Work required
What is wanted is an exact copy of all the entries.
*** Opening Records supplied ***
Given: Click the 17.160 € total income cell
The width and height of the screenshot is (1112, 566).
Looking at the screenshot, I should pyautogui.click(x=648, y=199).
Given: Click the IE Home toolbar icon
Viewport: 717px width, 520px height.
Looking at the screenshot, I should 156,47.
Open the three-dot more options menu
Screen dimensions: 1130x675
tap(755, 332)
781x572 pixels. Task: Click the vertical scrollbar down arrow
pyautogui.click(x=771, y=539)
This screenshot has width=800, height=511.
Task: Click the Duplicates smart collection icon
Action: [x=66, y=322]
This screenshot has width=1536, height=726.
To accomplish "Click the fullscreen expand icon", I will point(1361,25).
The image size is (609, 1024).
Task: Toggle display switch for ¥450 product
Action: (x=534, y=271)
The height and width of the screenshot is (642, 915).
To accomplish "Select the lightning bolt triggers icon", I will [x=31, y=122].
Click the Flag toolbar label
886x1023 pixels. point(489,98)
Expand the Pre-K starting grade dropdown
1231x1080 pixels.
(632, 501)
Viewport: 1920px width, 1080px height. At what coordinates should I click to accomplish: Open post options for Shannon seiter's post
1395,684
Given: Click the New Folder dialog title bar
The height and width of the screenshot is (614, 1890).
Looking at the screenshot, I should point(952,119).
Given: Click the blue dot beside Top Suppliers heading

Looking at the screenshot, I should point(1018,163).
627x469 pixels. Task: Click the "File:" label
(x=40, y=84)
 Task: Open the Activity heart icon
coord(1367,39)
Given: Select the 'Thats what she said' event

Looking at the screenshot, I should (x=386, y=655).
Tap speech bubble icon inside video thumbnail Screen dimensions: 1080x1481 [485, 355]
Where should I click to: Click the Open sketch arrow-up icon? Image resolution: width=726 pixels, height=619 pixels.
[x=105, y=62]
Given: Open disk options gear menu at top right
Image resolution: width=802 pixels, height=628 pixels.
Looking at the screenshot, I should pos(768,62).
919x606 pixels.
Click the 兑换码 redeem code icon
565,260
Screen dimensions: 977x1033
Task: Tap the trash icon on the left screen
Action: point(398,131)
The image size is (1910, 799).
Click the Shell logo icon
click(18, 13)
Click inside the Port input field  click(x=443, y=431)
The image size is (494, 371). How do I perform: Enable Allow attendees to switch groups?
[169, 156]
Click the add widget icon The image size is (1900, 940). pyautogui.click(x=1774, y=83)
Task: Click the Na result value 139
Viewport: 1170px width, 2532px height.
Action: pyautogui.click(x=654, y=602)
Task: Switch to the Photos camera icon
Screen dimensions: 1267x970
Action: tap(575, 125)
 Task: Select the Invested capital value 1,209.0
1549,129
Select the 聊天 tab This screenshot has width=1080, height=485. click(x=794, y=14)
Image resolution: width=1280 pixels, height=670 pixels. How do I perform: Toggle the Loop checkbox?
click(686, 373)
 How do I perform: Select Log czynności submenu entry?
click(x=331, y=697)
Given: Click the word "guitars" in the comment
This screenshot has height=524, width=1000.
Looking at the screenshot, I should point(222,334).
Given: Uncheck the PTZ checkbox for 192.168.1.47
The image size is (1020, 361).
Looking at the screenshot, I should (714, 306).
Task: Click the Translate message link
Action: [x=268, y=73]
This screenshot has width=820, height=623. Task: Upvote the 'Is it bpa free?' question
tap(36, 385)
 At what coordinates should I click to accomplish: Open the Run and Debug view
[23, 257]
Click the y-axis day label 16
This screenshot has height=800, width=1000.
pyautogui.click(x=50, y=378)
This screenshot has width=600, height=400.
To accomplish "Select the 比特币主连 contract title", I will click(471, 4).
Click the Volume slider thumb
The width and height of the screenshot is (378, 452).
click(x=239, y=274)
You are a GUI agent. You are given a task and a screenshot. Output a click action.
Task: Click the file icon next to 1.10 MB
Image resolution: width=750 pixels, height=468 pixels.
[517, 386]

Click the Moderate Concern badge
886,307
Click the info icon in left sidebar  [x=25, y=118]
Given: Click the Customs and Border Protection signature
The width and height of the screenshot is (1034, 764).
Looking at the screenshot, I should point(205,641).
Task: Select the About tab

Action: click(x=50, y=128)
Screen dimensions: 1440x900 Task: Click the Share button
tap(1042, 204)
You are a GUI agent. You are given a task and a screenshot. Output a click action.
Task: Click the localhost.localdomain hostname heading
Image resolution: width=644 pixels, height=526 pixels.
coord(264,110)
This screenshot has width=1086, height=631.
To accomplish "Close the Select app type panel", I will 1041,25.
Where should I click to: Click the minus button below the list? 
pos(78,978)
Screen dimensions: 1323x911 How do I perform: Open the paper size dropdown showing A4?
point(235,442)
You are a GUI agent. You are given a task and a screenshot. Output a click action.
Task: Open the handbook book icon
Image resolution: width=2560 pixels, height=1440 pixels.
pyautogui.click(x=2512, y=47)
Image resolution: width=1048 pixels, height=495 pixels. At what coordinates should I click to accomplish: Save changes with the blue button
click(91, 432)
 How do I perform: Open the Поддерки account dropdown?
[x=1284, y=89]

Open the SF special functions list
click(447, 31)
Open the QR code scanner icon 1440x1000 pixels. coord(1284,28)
*** Closing Records supplied ***
Response
Given: Click the 17.160 € total income cell
The width and height of the screenshot is (1112, 566).
Looking at the screenshot, I should pyautogui.click(x=648, y=199).
Given: Click the IE Home toolbar icon
Viewport: 717px width, 520px height.
Looking at the screenshot, I should 156,47.
Open the three-dot more options menu
Screen dimensions: 1130x675
tap(755, 332)
781x572 pixels. Task: Click the vertical scrollbar down arrow
pyautogui.click(x=771, y=539)
This screenshot has width=800, height=511.
Task: Click the Duplicates smart collection icon
Action: [x=66, y=322]
This screenshot has width=1536, height=726.
To accomplish "Click the fullscreen expand icon", I will point(1361,25).
The image size is (609, 1024).
Task: Toggle display switch for ¥450 product
Action: (x=534, y=271)
The height and width of the screenshot is (642, 915).
To accomplish "Select the lightning bolt triggers icon", I will [x=31, y=122].
Click the Flag toolbar label
886x1023 pixels. point(489,98)
Expand the Pre-K starting grade dropdown
1231x1080 pixels.
(632, 501)
Viewport: 1920px width, 1080px height. At what coordinates should I click to accomplish: Open post options for Shannon seiter's post
1395,684
Given: Click the New Folder dialog title bar
The height and width of the screenshot is (614, 1890).
Looking at the screenshot, I should point(952,119).
Given: Click the blue dot beside Top Suppliers heading

Looking at the screenshot, I should point(1018,163).
627x469 pixels. Task: Click the "File:" label
(x=40, y=84)
 Task: Open the Activity heart icon
coord(1367,39)
Given: Select the 'Thats what she said' event

Looking at the screenshot, I should (x=386, y=655).
Tap speech bubble icon inside video thumbnail Screen dimensions: 1080x1481 [485, 355]
Where should I click to: Click the Open sketch arrow-up icon? Image resolution: width=726 pixels, height=619 pixels.
[x=105, y=62]
Given: Open disk options gear menu at top right
Image resolution: width=802 pixels, height=628 pixels.
Looking at the screenshot, I should pos(768,62).
919x606 pixels.
Click the 兑换码 redeem code icon
565,260
Screen dimensions: 977x1033
Task: Tap the trash icon on the left screen
Action: point(398,131)
The image size is (1910, 799).
Click the Shell logo icon
click(18, 13)
Click inside the Port input field  click(x=443, y=431)
The image size is (494, 371). How do I perform: Enable Allow attendees to switch groups?
[169, 156]
Click the add widget icon The image size is (1900, 940). pyautogui.click(x=1774, y=83)
Task: Click the Na result value 139
Viewport: 1170px width, 2532px height.
Action: pyautogui.click(x=654, y=602)
Task: Switch to the Photos camera icon
Screen dimensions: 1267x970
Action: tap(575, 125)
 Task: Select the Invested capital value 1,209.0
1549,129
Select the 聊天 tab This screenshot has width=1080, height=485. click(x=794, y=14)
Image resolution: width=1280 pixels, height=670 pixels. How do I perform: Toggle the Loop checkbox?
click(686, 373)
 How do I perform: Select Log czynności submenu entry?
click(x=331, y=697)
Given: Click the word "guitars" in the comment
This screenshot has height=524, width=1000.
Looking at the screenshot, I should point(222,334).
Given: Uncheck the PTZ checkbox for 192.168.1.47
The image size is (1020, 361).
Looking at the screenshot, I should (714, 306).
Task: Click the Translate message link
Action: [x=268, y=73]
This screenshot has width=820, height=623. Task: Upvote the 'Is it bpa free?' question
tap(36, 385)
 At what coordinates should I click to accomplish: Open the Run and Debug view
[23, 257]
Click the y-axis day label 16
This screenshot has height=800, width=1000.
pyautogui.click(x=50, y=378)
This screenshot has width=600, height=400.
To accomplish "Select the 比特币主连 contract title", I will click(471, 4).
Click the Volume slider thumb
The width and height of the screenshot is (378, 452).
click(x=239, y=274)
You are a GUI agent. You are given a task and a screenshot. Output a click action.
Task: Click the file icon next to 1.10 MB
Image resolution: width=750 pixels, height=468 pixels.
[517, 386]

Click the Moderate Concern badge
886,307
Click the info icon in left sidebar  [x=25, y=118]
Given: Click the Customs and Border Protection signature
The width and height of the screenshot is (1034, 764).
Looking at the screenshot, I should point(205,641).
Task: Select the About tab

Action: click(x=50, y=128)
Screen dimensions: 1440x900 Task: Click the Share button
tap(1042, 204)
You are a GUI agent. You are given a task and a screenshot. Output a click action.
Task: Click the localhost.localdomain hostname heading
Image resolution: width=644 pixels, height=526 pixels.
coord(264,110)
This screenshot has width=1086, height=631.
To accomplish "Close the Select app type panel", I will 1041,25.
Where should I click to: Click the minus button below the list? 
pos(78,978)
Screen dimensions: 1323x911 How do I perform: Open the paper size dropdown showing A4?
point(235,442)
You are a GUI agent. You are given a task and a screenshot. Output a click action.
Task: Open the handbook book icon
Image resolution: width=2560 pixels, height=1440 pixels.
pyautogui.click(x=2512, y=47)
Image resolution: width=1048 pixels, height=495 pixels. At what coordinates should I click to accomplish: Save changes with the blue button
click(91, 432)
 How do I perform: Open the Поддерки account dropdown?
[x=1284, y=89]

Open the SF special functions list
click(447, 31)
Open the QR code scanner icon 1440x1000 pixels. coord(1284,28)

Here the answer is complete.